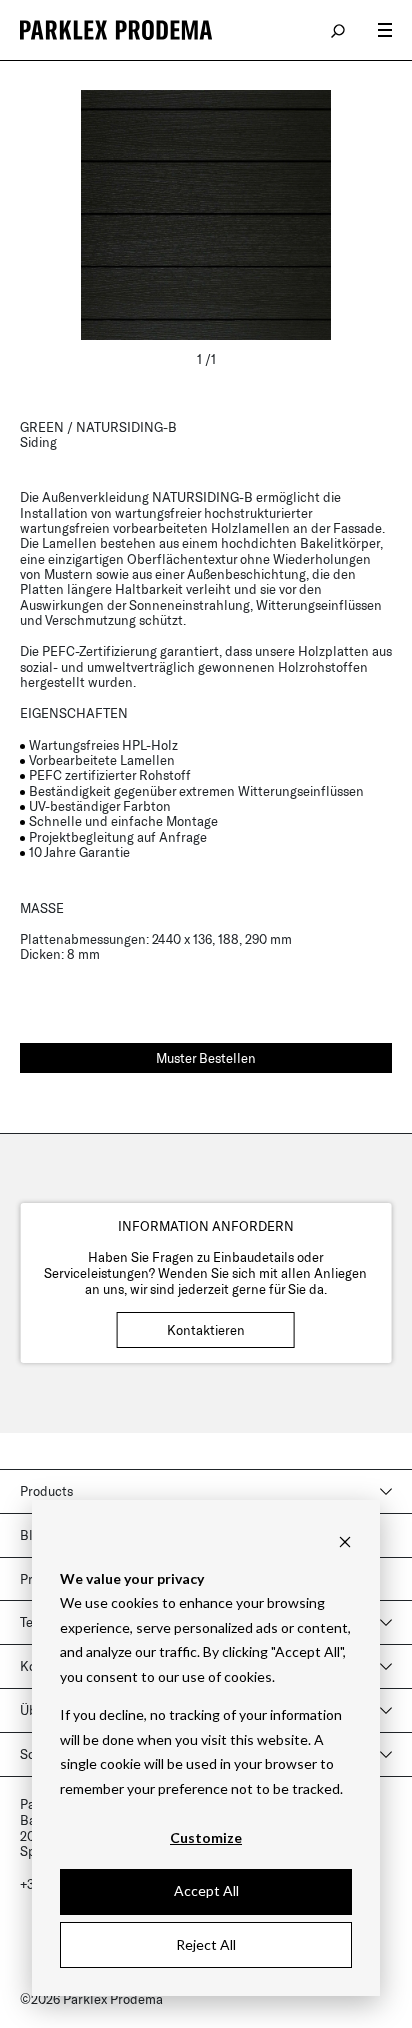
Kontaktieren (206, 1330)
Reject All (206, 1944)
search (339, 30)
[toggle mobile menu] (385, 30)
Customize (206, 1837)
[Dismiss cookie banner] (345, 1540)
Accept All (206, 1890)
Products (46, 1491)
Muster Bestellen (206, 1058)
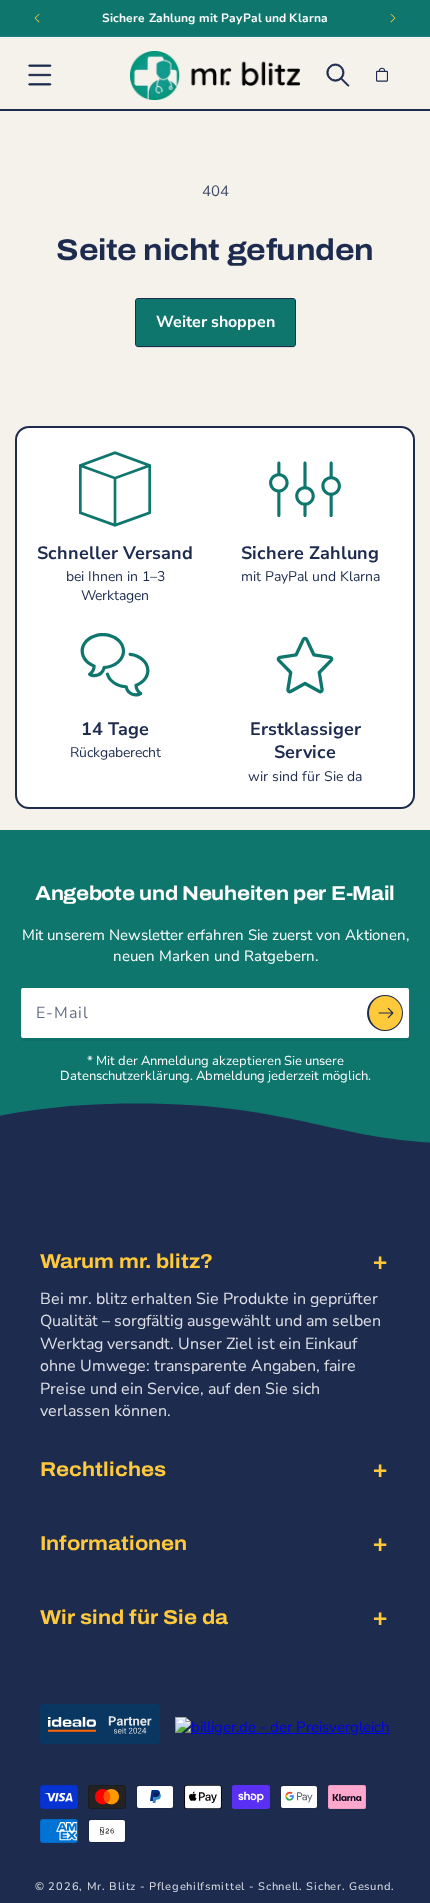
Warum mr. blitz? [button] (126, 1261)
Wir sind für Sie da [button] (134, 1617)
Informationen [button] (113, 1543)
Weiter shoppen (215, 322)
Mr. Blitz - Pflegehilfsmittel (166, 1886)
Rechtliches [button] (103, 1469)
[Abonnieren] (385, 1013)
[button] (40, 75)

####

Work to be completed:
The lines above should be transcribed exactly, with every image removed.

Problem solution:
Kontaktieren (206, 1330)
Reject All (206, 1944)
search (339, 30)
[toggle mobile menu] (385, 30)
Customize (206, 1837)
[Dismiss cookie banner] (345, 1540)
Accept All (206, 1890)
Products (46, 1491)
Muster Bestellen (206, 1058)
Warum mr. blitz? [button] (126, 1261)
Wir sind für Sie da [button] (134, 1617)
Informationen [button] (113, 1543)
Weiter shoppen (215, 322)
Mr. Blitz - Pflegehilfsmittel (166, 1886)
Rechtliches [button] (103, 1469)
[Abonnieren] (385, 1013)
[button] (40, 75)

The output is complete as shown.